- PROBLEM TO SOLVE -
An exact copy of every record is the required answer.

———

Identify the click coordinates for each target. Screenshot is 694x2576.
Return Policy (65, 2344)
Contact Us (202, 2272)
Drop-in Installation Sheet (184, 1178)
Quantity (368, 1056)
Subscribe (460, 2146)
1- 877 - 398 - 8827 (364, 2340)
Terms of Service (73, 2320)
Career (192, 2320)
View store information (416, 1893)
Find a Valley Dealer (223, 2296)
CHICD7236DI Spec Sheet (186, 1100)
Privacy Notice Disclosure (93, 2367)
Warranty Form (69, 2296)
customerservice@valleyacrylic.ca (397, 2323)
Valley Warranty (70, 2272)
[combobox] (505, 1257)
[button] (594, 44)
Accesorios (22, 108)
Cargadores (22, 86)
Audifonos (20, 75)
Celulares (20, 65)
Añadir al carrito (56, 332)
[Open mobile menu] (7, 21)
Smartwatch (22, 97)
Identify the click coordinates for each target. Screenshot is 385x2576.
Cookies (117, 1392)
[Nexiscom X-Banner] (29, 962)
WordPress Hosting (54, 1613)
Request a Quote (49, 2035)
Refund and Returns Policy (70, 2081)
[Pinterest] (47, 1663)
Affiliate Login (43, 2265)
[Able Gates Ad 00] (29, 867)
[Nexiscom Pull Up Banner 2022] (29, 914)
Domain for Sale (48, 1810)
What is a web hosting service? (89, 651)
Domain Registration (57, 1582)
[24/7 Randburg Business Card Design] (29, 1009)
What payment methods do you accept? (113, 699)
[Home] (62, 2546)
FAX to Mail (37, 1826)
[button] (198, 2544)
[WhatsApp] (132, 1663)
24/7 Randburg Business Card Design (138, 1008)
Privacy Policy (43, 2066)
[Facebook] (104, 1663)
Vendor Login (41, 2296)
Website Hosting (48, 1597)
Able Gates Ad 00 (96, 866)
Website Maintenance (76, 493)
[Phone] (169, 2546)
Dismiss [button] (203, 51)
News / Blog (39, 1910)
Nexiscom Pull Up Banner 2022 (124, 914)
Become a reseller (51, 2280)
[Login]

———

- TASK RESPONSE -
Identify the click coordinates for each target. Screenshot is 694x2576.
Return Policy (65, 2344)
Contact Us (202, 2272)
Drop-in Installation Sheet (184, 1178)
Quantity (368, 1056)
Subscribe (460, 2146)
1- 877 - 398 - 8827 (364, 2340)
Terms of Service (73, 2320)
Career (192, 2320)
View store information (416, 1893)
Find a Valley Dealer (223, 2296)
CHICD7236DI Spec Sheet (186, 1100)
Privacy Notice Disclosure (93, 2367)
Warranty Form (69, 2296)
customerservice@valleyacrylic.ca (397, 2323)
Valley Warranty (70, 2272)
[combobox] (505, 1257)
[button] (594, 44)
Accesorios (22, 108)
Cargadores (22, 86)
Audifonos (20, 75)
Celulares (20, 65)
Añadir al carrito (56, 332)
[Open mobile menu] (7, 21)
Smartwatch (22, 97)
Identify the click coordinates for each target. Screenshot is 385x2576.
Cookies (117, 1392)
[Nexiscom X-Banner] (29, 962)
WordPress Hosting (54, 1613)
Request a Quote (49, 2035)
Refund and Returns Policy (70, 2081)
[Pinterest] (47, 1663)
Affiliate Login (43, 2265)
[Able Gates Ad 00] (29, 867)
[Nexiscom Pull Up Banner 2022] (29, 914)
Domain for Sale (48, 1810)
What is a web hosting service? (89, 651)
Domain Registration (57, 1582)
[24/7 Randburg Business Card Design] (29, 1009)
What payment methods do you accept? (113, 699)
[Home] (62, 2546)
FAX to Mail (37, 1826)
[button] (198, 2544)
[WhatsApp] (132, 1663)
24/7 Randburg Business Card Design (138, 1008)
Privacy Policy (43, 2066)
[Facebook] (104, 1663)
Vendor Login (41, 2296)
Website Hosting (48, 1597)
Able Gates Ad 00 (96, 866)
Website Maintenance (76, 493)
[Phone] (169, 2546)
Dismiss [button] (203, 51)
News / Blog (39, 1910)
Nexiscom Pull Up Banner 2022 (124, 914)
Become a reseller (51, 2280)
[Login]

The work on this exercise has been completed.